Australian rules football coach

Mark Riley (born 10 October 1963) is a former Australian rules footballer, most notably as the caretaker senior coach of the Melbourne Football Club in the 2007 season, after senior coach Neale Daniher resigned. Riley was not retained as Melbourne Football Club senior coach at the end of the 2007 season, due to the appointment of Dean Bailey as Melbourne Football Club senior coach. Riley also was an assistant coach with the Fremantle Football Club, Carlton Football Club and the Gold Coast Suns.

==Playing career==
As a player Riley played for junior and reserves football for Perth and Claremont in the WAFL before knee injuries forced his retirement. He also played Sunday league football as well as cricket, including being selected for a state squad. As a teacher, he then moved to small rural towns including Hyden, Narrogin and Kellerberrin. At Kellerberrin he coached Gerard Neesham and built up a friendship that would later see Riley take over from Neesham as coach of Claremont when Neesham was appointed coach of the newly formed Fremantle Football Club in mid-1994. Riley would lead Claremont to the 1994 WAFL Grand Final, but they lost to East Fremantle.

==Coaching career==
===Fremantle Football Club===
Riley then joined Fremantle Football Club on its entry into the AFL in 1995 and was the club's development coach from 1995–97 and assistant coach from 1998 until 2000, where he worked under senior coaches Gerard Neesham and Damian Drum.

===Claremont===
2001 and 2002 saw him return to Claremont as senior coach where he was awarded the JJ Leonard Western Australian Football Coach of the Year award in 2002.
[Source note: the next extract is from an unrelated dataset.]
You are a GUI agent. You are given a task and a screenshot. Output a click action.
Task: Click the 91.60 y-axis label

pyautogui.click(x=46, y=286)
===Melbourne Football Club===
Riley then joined the Melbourne Football Club in 2003 as an assistant coach under senior coach Neale Daniher. When Daniher resigned in the middle of the 2007 season, Riley was then appointed the caretaker senior coach of Melbourne Football Club for the remainder of the 2007 season from Round 14 onwards. Melbourne under Riley won three of the nine games he coached to finish 14th on the ladder at the end of the 2007 season. Riley was however not retained as Melbourne Football Club senior coach at the end of the 2007 season and was replaced by Dean Bailey as Melbourne Football Club senior coach. Riley then left the Melbourne Football Club.

===Carlton Football Club===
Riley joined the Carlton Football Club as an assistant coach under senior coach Brett Ratten for the 2008 season, mainly focusing on the Blues' midfield. In 2009, Riley was presented with the AFL Coaches Association Assistant Coach of the Year after doing a fine job with the Carlton midfielders.
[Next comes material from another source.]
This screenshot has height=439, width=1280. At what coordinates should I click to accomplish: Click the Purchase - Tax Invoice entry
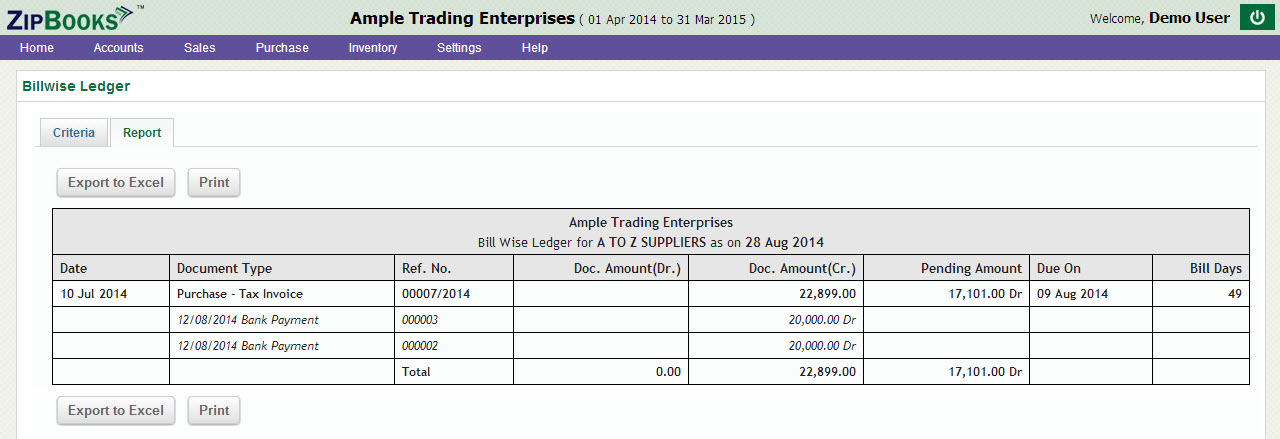(x=240, y=294)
In 2012, Riley's position as assistant coach of Carlton was made redundant. At the end of the 2012 season, Riley then left the Carlton Football Club.

===Gold Coast Suns===
At the end of 2012, Riley then joined Gold Coast Suns as an assistant coach under senior coach Guy McKenna and then under senior coach Rodney Eade from 2015. Riley left Gold Coast Suns at the end of the 2015 season.

===Other coaching roles===
In October 2015, it was announced that Riley would be coaching the St Bernard's for the 2016 season in the Victorian Amateur Football Association (VAFA). On 1 September 2019, Riley retired from his role as senior coach of St Bernard’s Football Club.

In April 2017, Riley was also appointed the head coach of the East Sandringham Rovers Gold u/15s at the same time, he was coaching St Bernard's, having two coaching jobs at the same time with two different teams in two different leagues.

Riley now works with the Clontarf Foundation, which works with indigenous boys in attracting and keeping them at School and then transitioning the boys to employment or university.
Clontarf has grown from 1 academy with 25 boys to now operate on a national level with over 6000 indigenous boys in full-time education programs.